Learning

This page tracks what I am actively learning, how I learn it, and where I want to push my technical depth next. I treat learning like engineering: explicit goals, measurable progress, and frequent iteration.

Raspberry Pi board for edge learning projects

Photo: “Raspberry Pi 2 Model B v1.1 front angle” by Multicherry , licensed CC BY-SA 4.0 , via Wikimedia Commons .

Current deep-focus areas

1. Reliable edge telemetry under real-world constraints

I am deepening my understanding of how to keep telemetry pipelines trustworthy when links are unstable, power is limited, and sensors drift.

What I am practicing:

  • bounded buffering and replay design,
  • schema evolution without breaking consumers,
  • device-side data quality metadata,
  • validation gates across ingest boundaries.

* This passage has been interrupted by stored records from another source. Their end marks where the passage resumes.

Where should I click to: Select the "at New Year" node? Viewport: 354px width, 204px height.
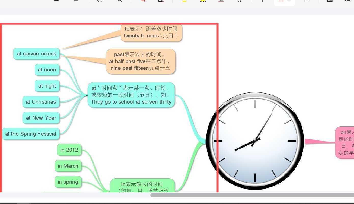click(41, 118)
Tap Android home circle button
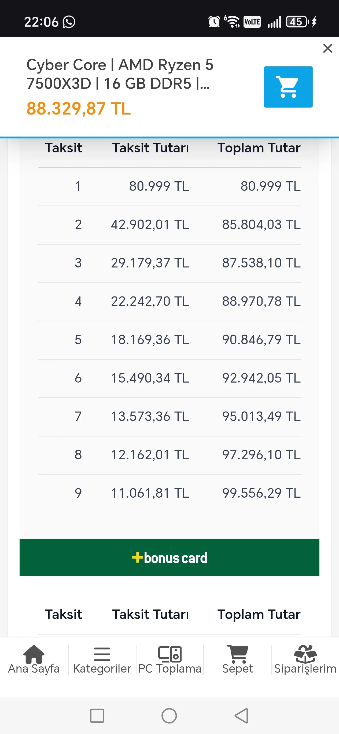Image resolution: width=339 pixels, height=734 pixels. click(169, 715)
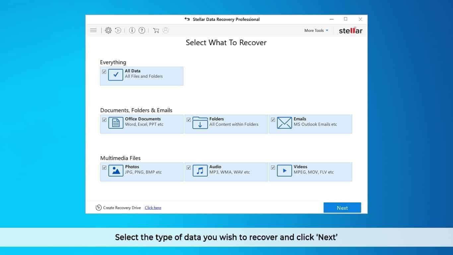
Task: Click the Emails envelope icon
Action: coord(284,123)
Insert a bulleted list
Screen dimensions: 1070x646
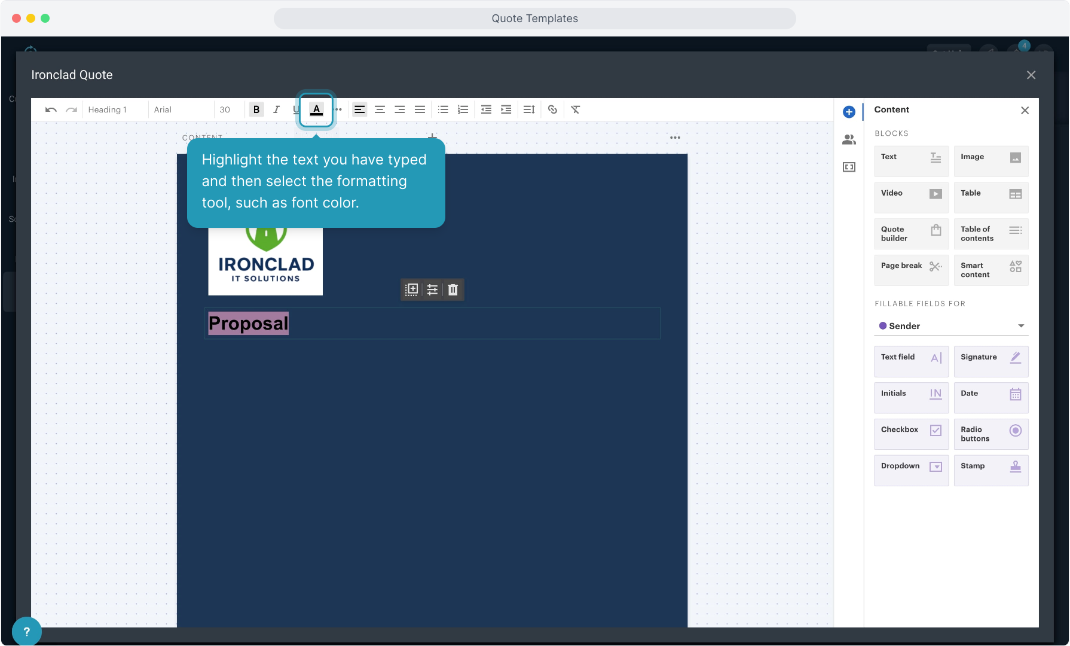tap(443, 109)
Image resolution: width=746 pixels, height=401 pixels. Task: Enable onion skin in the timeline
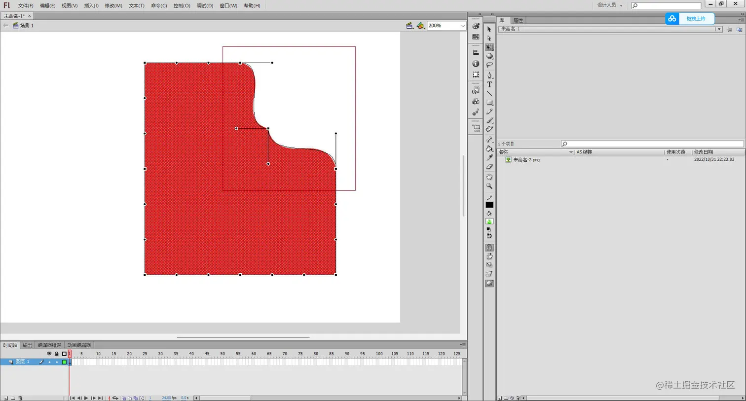(124, 398)
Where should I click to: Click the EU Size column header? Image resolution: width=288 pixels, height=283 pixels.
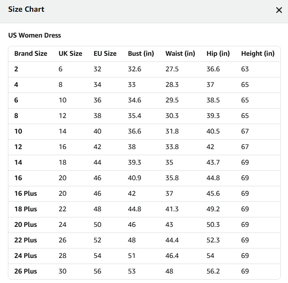105,53
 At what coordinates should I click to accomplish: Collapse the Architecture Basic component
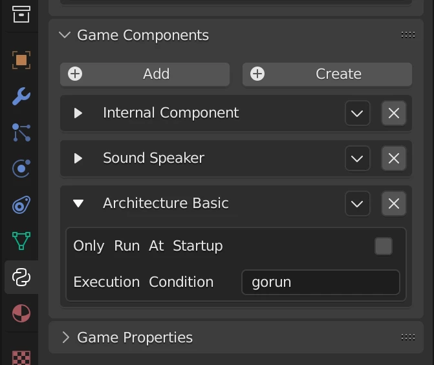78,203
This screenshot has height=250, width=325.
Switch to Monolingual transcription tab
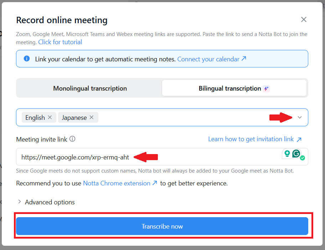click(90, 88)
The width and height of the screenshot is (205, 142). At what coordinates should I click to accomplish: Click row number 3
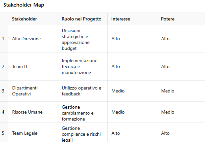click(3, 91)

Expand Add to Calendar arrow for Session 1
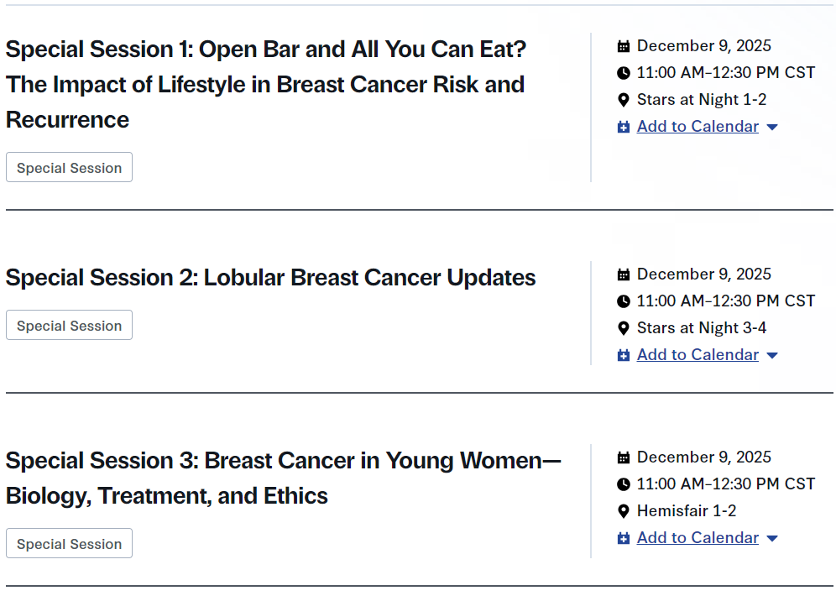point(772,128)
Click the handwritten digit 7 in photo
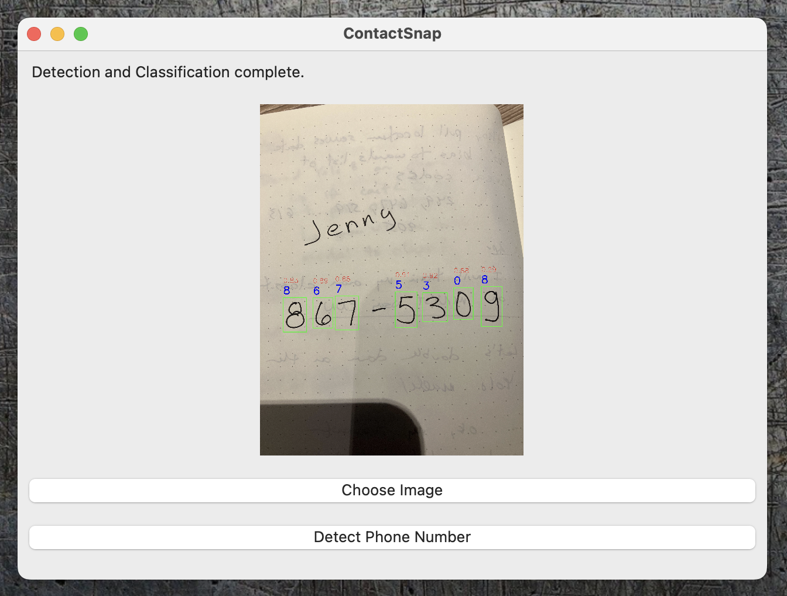Screen dimensions: 787x596 point(348,313)
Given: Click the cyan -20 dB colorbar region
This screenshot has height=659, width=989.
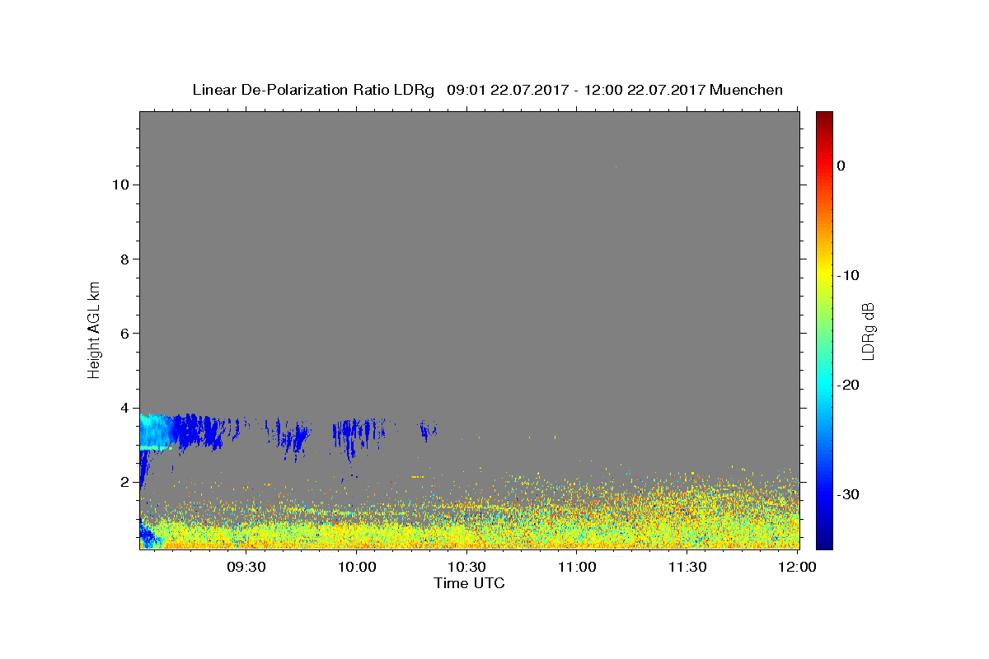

2. Linux operations for small edge fleets

I am improving my operational discipline for Raspberry Pi and similar devices deployed in unattended environments.

Key learning topics:

  • systemd service and timer design patterns,
  • update and rollback procedures,
  • secure remote access and network segmentation,
  • backup and disaster recovery drills.

3. Rust for long-lived systems

I continue to invest in Rust for systems that must stay maintainable for years.

Current focus:

  • error taxonomy and context-rich propagation,
  • async architecture with backpressure control,
  • trait-driven boundaries for testability,
  • cross-compilation and release pipeline hardening.

4. Control systems and signal quality

I am actively studying practical calibration, filtering, and control loop stability in embedded systems.

Topics in progress:

  • sensor calibration workflows and drift monitoring,
  • filter latency tradeoffs in control paths,
  • PID behavior under noisy measurements,
  • fault-tolerant actuator logic.

2026 learning roadmap

Q1: Reliability foundations

  • strengthen edge fault models,
  • tighten observability baselines,
  • standardize runbooks for recovery scenarios.

Q2: Model-informed automation

  • expand digital-twin style control support,
  • improve uncertainty communication in recommendations,
  • benchmark policy behavior against real event data.

Q3: Fleet-level scale concerns

  • safer OTA rollout patterns,
  • multi-device configuration governance,
  • better cost/latency profiling across architectures.

Q4: Tooling and knowledge transfer

  • package recurring workflows into reusable templates,
  • publish longer technical postmortems,
  • improve onboarding docs for collaborators.

My learning workflow

I rely on a repeatable loop:

  1. Pick one constrained real problem.
  2. Build a minimal but testable implementation.
  3. Stress it with failure scenarios.
  4. Instrument and observe behavior.
  5. Refactor with clearer interfaces.
  6. Document what changed and why.

This keeps learning grounded in systems that actually run, fail, and recover.

What “progress” means here

I do not consider a topic learned when I can explain it in theory. I consider it learned when I can:

  • design a reliable baseline,
  • detect and classify failures quickly,
  • recover safely without guesswork,
  • and explain tradeoffs clearly to others.

That standard makes learning slower, but much more durable.

Near-term experiments I want to run

  • adaptive sampling strategies for battery-backed nodes,
  • confidence-aware alerting for mixed-sensor environments,
  • Rust ingest pipelines with formalized load-shedding policies,
  • edge-node security hardening templates for rapid deployments.

This page will evolve as those experiments move from notes to repeatable patterns.